■ Instruction
Continue the mailing-list thread below about running Crunch jobs on CDH5, starting right after its last sentence.
------ Source passage
Re: CDH5

Josh Wills Thu, 12 Jun 2014 10:48:33 -0700

So I don't think using hadoop-yarn-client is right; that doesn't include
all of the hadoop-common stuff for accessing the filesystem or the
mapreduce stuff, so I'm honestly surprised the pipeline runs at all (I
suppose that technically it doesn't?) hadoop-yarn-client is what you would
use if you were writing a yarn app of your own, w/no mapreduce.



On Thu, Jun 12, 2014 at 12:56 AM, Kristoffer Sjögren <[email protected]>
wrote:

> Ok, so I got it working now after doing apt install crunch on the name
> node. Not really sure why it fixed the problem tough?
>
> And i'm submitting the job using the yarn client with following
> dependencies.
>
>     <dependency>
>       <groupId>org.apache.crunch</groupId>
>       <artifactId>crunch-core</artifactId>
>       <version>0.9.0-cdh5.0.0</version>
>     </dependency>
>     <dependency>
>       <groupId>org.apache.hadoop</groupId>
>       <artifactId>hadoop-yarn-client</artifactId>
>       <version>2.3.0-cdh5.0.0</version>
>     </dependency>
>
>
> On Thu, Jun 12, 2014 at 8:59 AM, Kristoffer Sjögren <[email protected]>
> wrote:
> > Yes, a pseudo distributed CDH5, but I realize now that I haven't
> > installed the apt packages for crunch. Im using the DistCache to
> > upload crunch-core-0.9.0-cdh5.0.0.jar instead. Does it matter?
> >
> > One thing i noticed is that you're running
> > hadoop-client-2.3.0-cdh5.0.0 whereas i'm using
> > hadoop-yarn-client-2.3.0-cdh5.0.0. Also when I try to install crunch
> > using apt I see that it depends on hadoop-0.20-mapreduce and
> > hadoop-client.
> >
> > I may be confused but I thought that yarn would be backward compatible
> > with mrv1?
------------
------ Dataset entries
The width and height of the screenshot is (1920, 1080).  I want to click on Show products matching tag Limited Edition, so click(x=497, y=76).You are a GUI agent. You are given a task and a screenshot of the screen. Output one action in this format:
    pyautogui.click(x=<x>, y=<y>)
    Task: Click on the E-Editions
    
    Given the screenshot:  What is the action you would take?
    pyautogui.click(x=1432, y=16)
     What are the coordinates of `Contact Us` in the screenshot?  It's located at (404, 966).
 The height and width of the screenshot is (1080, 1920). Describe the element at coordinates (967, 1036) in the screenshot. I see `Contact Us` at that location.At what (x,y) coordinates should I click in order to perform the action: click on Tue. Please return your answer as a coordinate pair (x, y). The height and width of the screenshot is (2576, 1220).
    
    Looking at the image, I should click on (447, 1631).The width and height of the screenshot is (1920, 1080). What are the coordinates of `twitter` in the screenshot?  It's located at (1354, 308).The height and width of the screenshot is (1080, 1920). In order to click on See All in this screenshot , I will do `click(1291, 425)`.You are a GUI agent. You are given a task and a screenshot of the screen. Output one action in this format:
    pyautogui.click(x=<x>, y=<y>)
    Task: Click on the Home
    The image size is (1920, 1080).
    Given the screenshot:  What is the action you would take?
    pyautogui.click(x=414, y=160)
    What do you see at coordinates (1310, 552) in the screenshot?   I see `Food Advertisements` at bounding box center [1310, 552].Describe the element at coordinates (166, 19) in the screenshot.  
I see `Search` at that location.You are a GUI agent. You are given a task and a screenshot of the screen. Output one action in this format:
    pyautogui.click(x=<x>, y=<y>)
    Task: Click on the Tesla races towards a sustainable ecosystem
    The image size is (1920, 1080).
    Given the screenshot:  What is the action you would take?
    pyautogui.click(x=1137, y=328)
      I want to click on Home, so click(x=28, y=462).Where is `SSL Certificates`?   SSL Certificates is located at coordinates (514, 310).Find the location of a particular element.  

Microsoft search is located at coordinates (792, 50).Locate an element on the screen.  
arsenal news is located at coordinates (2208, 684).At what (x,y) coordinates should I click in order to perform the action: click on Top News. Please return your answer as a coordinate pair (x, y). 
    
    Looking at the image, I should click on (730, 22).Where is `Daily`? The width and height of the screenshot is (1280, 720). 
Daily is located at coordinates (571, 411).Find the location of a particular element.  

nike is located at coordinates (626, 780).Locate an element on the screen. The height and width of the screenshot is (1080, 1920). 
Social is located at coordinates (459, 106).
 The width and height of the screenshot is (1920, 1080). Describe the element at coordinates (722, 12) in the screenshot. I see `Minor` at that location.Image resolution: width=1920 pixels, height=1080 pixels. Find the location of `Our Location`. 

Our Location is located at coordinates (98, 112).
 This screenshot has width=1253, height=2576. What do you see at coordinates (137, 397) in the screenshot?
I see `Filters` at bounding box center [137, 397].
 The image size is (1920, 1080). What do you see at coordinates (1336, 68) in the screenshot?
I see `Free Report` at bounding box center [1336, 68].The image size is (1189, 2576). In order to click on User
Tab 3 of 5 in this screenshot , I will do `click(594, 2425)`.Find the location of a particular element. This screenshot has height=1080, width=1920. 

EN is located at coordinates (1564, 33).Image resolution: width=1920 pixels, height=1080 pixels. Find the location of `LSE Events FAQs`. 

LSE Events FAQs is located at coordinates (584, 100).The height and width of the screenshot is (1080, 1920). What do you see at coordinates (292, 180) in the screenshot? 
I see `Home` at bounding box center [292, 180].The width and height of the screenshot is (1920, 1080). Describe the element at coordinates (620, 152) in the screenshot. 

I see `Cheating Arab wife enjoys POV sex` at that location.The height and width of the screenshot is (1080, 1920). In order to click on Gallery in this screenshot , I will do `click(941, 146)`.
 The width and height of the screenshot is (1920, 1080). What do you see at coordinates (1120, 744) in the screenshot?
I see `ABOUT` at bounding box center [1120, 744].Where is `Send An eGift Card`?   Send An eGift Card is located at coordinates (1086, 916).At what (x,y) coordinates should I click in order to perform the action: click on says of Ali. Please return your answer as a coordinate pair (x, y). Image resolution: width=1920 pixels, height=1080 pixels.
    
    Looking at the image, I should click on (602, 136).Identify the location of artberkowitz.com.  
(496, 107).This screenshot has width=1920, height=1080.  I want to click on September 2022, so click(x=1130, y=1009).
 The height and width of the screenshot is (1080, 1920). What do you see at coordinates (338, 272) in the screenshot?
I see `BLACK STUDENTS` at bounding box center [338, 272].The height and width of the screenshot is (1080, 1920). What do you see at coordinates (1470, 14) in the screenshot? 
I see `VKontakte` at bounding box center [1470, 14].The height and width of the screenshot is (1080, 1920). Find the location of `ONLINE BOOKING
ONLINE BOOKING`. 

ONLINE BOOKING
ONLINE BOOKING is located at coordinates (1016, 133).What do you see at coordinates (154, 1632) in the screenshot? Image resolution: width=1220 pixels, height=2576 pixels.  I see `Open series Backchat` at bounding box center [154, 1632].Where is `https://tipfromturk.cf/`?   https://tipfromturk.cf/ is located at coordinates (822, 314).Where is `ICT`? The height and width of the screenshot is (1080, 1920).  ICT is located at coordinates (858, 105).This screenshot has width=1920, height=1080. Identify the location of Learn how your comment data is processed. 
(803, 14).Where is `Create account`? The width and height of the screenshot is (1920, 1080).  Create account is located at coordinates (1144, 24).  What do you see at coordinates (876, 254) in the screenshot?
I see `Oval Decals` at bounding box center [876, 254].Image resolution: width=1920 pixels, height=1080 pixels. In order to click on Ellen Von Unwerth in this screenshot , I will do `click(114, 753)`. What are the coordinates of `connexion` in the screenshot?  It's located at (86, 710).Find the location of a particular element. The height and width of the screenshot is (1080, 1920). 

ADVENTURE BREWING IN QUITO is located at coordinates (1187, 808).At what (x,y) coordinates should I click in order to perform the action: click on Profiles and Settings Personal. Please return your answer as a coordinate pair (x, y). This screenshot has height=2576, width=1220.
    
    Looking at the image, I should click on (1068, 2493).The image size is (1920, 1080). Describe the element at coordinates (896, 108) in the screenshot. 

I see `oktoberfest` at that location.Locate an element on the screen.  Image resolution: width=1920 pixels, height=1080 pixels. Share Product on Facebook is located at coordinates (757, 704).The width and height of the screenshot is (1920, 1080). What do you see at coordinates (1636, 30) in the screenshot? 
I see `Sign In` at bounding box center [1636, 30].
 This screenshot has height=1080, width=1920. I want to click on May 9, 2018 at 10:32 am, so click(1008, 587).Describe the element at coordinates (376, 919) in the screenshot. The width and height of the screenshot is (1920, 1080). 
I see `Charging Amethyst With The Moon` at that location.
------------
■ Solved exercise
> >
> > On Wed, Jun 11, 2014 at 6:41 PM, Josh Wills <[email protected]> wrote:
> >> Hey Kristoffer,
> >>
> >> Couldn't reproduce that in my crunch-demo project against my test
> cluster:
> >>
> >> https://github.com/jwills/crunch-demo/tree/cdh5
> >>
> >> So I hate asking dumb questions, but are you running against a CDH5
> cluster?
> >>
> >> J
> >>
> >>
> >> On Wed, Jun 11, 2014 at 9:11 AM, Josh Wills <[email protected]>
> wrote:
> >>>
> >>> That's very odd; let me see if I can reproduce it.
> >>>
> >>> J
> >>>
> >>>
> >>> On Wed, Jun 11, 2014 at 7:23 AM, Kristoffer Sjögren <[email protected]>
> >>> wrote:
> >>>>
> >>>> Hi
> >>>>
> >>>> Im trying out Crunch on YARN on CDH5 (0.9.0-cdh5.0.0) and get some
> >>>> errors when trying to materialize results (see below). The job itself
> >>>> is super simple.
> >>>>
> >>>> PCollection<String> lines = pipeline.read(new TextFileSource<String>(
> >>>>     new Path("hdfs://....log"), Writables.strings()));
> >>>>
> >>>> lines = lines.parallelDo(new DoFn<String, String>() {
> >>>>   @Override
> >>>>   public void process(String s, Emitter<String> e) {
> >>>>     e.emit(s);
> >>>>   }
> >>>> }, Writables.strings());
> >>>>
> >>>> for (String line : lines.materialize()) {
> >>>>   System.out.println(line);
> >>>> }
> >>>>
> >>>>
> >>>> Seems like there's some kind of sync issue here because I can see the
> >>>> "correct" tmp dir in hdfs. Note that the p index is "p2" in hdfs while
> >>>> the client looks for "p1".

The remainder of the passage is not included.